U.N. humanitarian officials said that they were increasingly worried about the spread of disease. They said more helicopters were needed to reach isolated mountain villages that were hard to access even before the quake.

The true extent of the damage from the earthquake is still unknown as reports keep filtering in from remote areas, some of which remain entirely cut off. The U.N. says the quake affected 8.1 million people — more than a quarter of Nepal's 28 million people.

Laxi Dhakal, a Home Ministry official, said hopes of finding survivors had faded dramatically. "Unless they were caught in an air pocket, there is not much possibility," he said.

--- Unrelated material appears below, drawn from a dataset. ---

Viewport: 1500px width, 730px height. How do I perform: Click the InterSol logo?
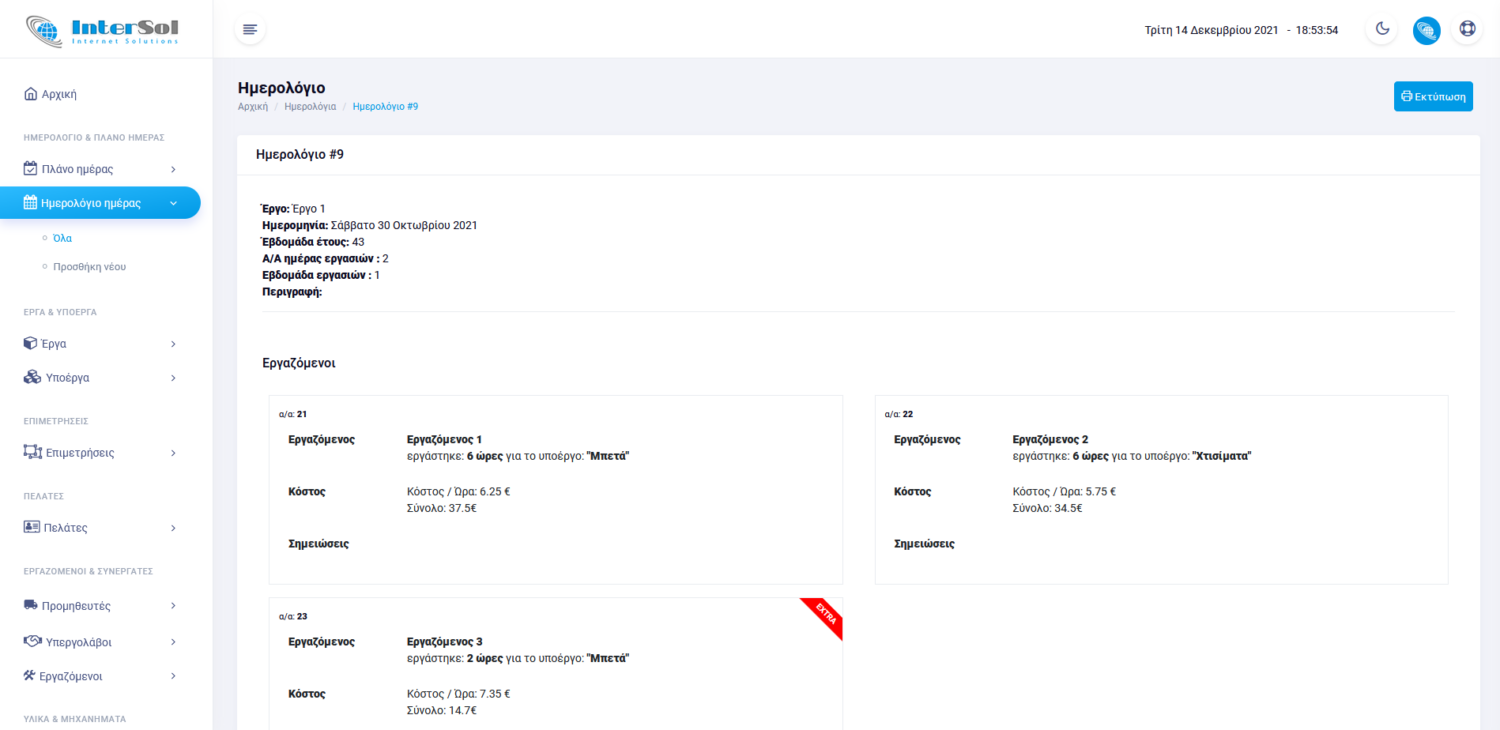104,30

But that’s what happened Sunday. Three people were pulled alive from the rubble of their home eight days after Nepal's devastating earthquake.

The small-scale rescue, announced on Sunday by a home ministry official, brought fresh hope to a badly hit district northeast of the capital Kathmandu, but about 50 bodies were also discovered on a northern trekking route obliterated by an avalanche that the April 25 quake triggered.

That same avalanche also swept away an entire village, and scores are still missing, officials said.

The village of Langtang in the northern district of Rasuwa was on a popular trekking route and had 55 guesthouses. It was not clear how many people were there at the time of the avalanche.

At least 200 villagers and trekkers were still missing in Langtang, said Uddhav Bhattarai, the district's senior bureaucrat. "We had not been able to reach the area earlier because of rains and cloudy weather," he said by telephone.

Ganga Sagar Pant, the head of the Trekking Agencies Association of Nepal, said the avalanche had completely wiped out the village.

"All that is left is scattered belongings like bags and coats, all the houses have been thrown down the mountain," he said. "There is nothing left. I don't think anyone can survive that."